» **Tasks for this exercise**
1) Set down the passage of the Microsoft Fabric Data Warehouse article that lies between "To start creating" and "data into the Warehouse.", inclusive.
2) In the Microsoft Fabric Data Warehouse article, turn the paragraph beginning "This definition of Data Warehouse would perhaps make you wonder" into a short bulleted list of its main facts.

» **Document segment**
◆ ◆ ◆ ◆ ◆

What is Microsoft Fabric Data Warehouse?

What is Microsoft Fabric Data Warehouse?

Microsoft Fabric, an end-to-end Saas cloud-based analytics platform, has many workloads and objects. One of the Objects is called Data Warehouse, or in short, Warehouse. In this article, I’ll explain what the Data Warehouse in Microsoft Fabric is and how it works, and I will show you an example of it in action.

Video

Microsoft Fabric

Microsoft Fabric is an end-to-end Saas cloud-based analytics platform from Microsoft. This platform uses multiple workloads to deliver a complete analytics solution. Workloads in Fabric include data ingestion, data warehousing, data engineering, etc. To learn more about Fabric, I suggest reading the below articles;

Data Warehouse

Microsoft Fabric Data Warehouse is a database system that stores data in OneLake and provides a medium to interact with the database using SQL commands. The Fabric Data Warehouse, which is also called Data Warehouse, or in short, Warehouse, also provides a powerful computing engine behind the scene to account for large volumes of data and support a fast-performing database system. The term Data Warehouse comes from the fact that this is not usually a place to store transactional data for an operational system (for that, you can use Azure SQL Database). A Data Warehouse, in generic Business Intelligence terminology, is a place where you would store the data that needs to be analyzed.

In short, Microsoft Fabric Data Warehouse is a fast-performing, fully SQL-enabled data analytics engine that stores data in OneLake.

This definition of Data Warehouse would perhaps make you wonder, what is the difference between the Data Warehouse and Lakehouse then? There are a few differences, and the main important ones are; Lakehouse supports both structured and unstructured data, whereas the Data Warehouse only supports structured data. The Lakehouse supports SQL commands only to read data, whereas the Data Warehouse supports it for read and write operations. This would require a full article to explain, but I hope this brief explanation helps you differentiate between these two objects of Microsoft Fabric.

Getting Started with Warehouse

To start creating a Warehouse, first, you need to enable Fabric, which I explained here. Then you can go to the Fabric portal and select Data Warehousing workload.

Navigate to the Data Warehousing workload of Microsoft Fabric.

Once in the Data Warehouse workload, click on Creating a new Warehouse.

Creating a new Data Warehouse in Microsoft Fabric

You notice that the screenshot has Synapse Data Warehouse in the header. That is because Azure Synapse is the component behind the scene responsible for the Data Warehousing workload in Fabric.

After setting a name for the Warehouse, you will be navigated to the Warehouse Explorer. Here you can choose a method to load data into the Warehouse.

Warehouse Explorer

You can load the data into the Warehouse using Data Pipelines or writing SQL code. There is also an option to use a sample database, which I am using here. The sample data will have some tables preloaded and ready for work.

Sample data loaded into the Warehouse.

You can also use other methods to load the data. The screenshot below is an example of the copy data activity running from a Data Factory Pipeline.

Loading data into the Warehouse using Data Factory Pipeline and the Copy data activity

In the Warehouse Explorer, you can explore the data and create database objects such as Stored Procedures, functions, and views. You can also specify security specifications.

◆ ◆ ◆ ◆ ◆

» **Supplied material**

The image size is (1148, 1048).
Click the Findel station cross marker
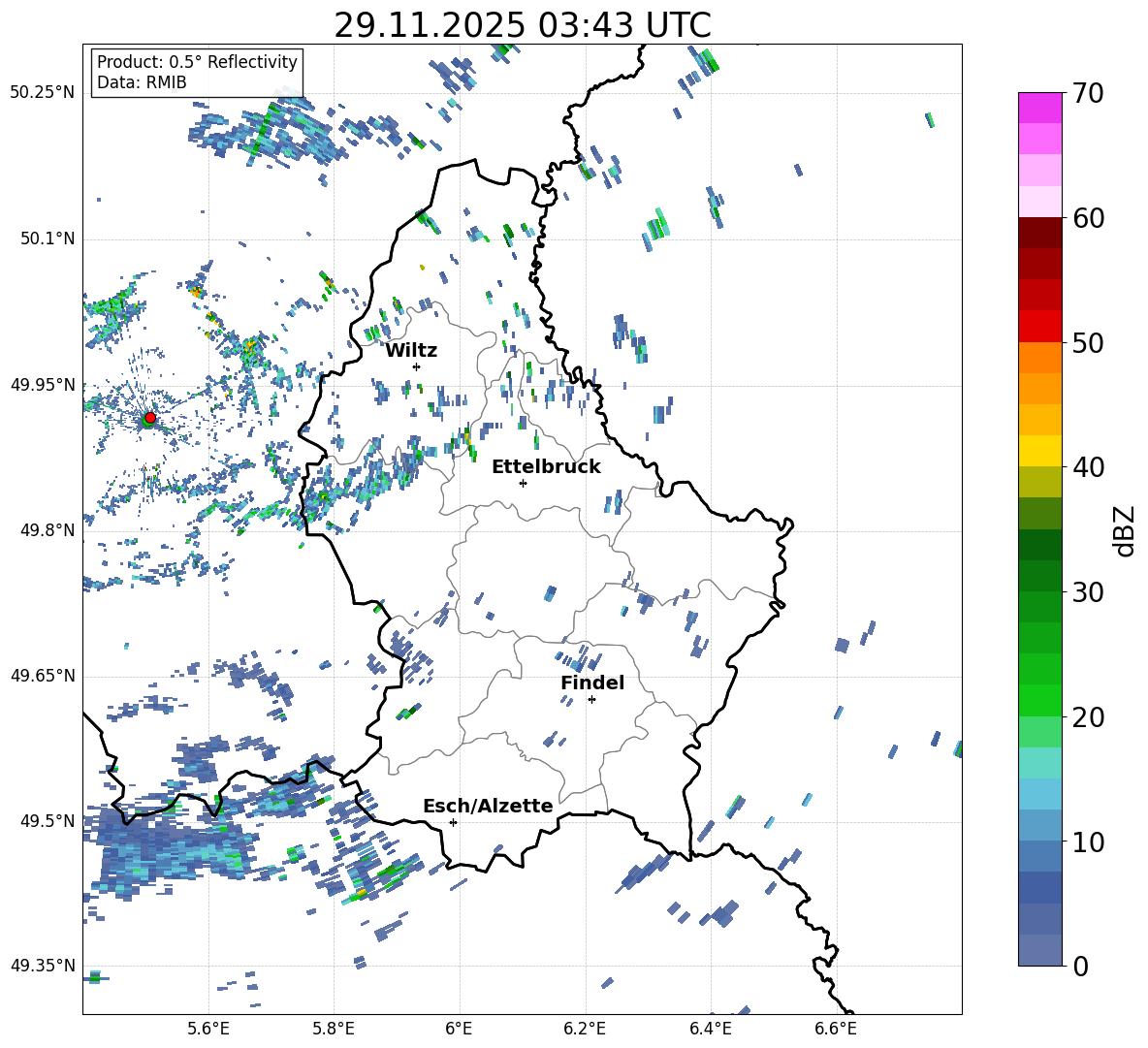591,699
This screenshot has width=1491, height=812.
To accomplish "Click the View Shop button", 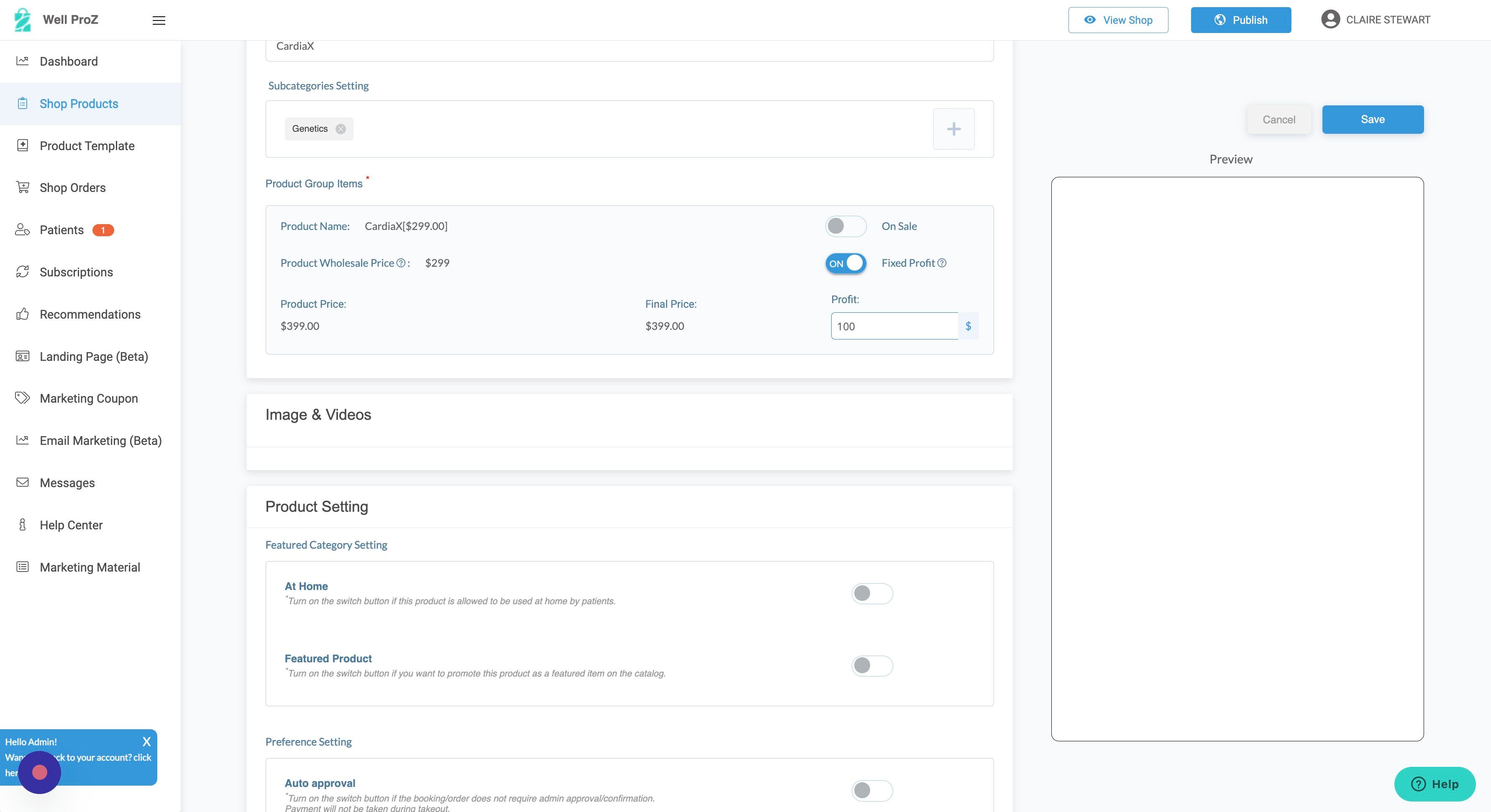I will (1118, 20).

◆ ◆ ◆ ◆ ◆

» **Results of the exercise**
1)
To start creating a Warehouse, first, you need to enable Fabric, which I explained here. Then you can go to the Fabric portal and select Data Warehousing workload.

Navigate to the Data Warehousing workload of Microsoft Fabric.

Once in the Data Warehouse workload, click on Creating a new Warehouse.

Creating a new Data Warehouse in Microsoft Fabric

You notice that the screenshot has Synapse Data Warehouse in the header. That is because Azure Synapse is the component behind the scene responsible for the Data Warehousing workload in Fabric.

After setting a name for the Warehouse, you will be navigated to the Warehouse Explorer. Here you can choose a method to load data into the Warehouse.

2)
Main differences between the Lakehouse and the Data Warehouse:
- Data types: the Lakehouse supports both structured and unstructured data, while the Data Warehouse supports only structured data.
- SQL operations: the Lakehouse supports SQL commands only for reading data, while the Data Warehouse supports them for both reading and writing.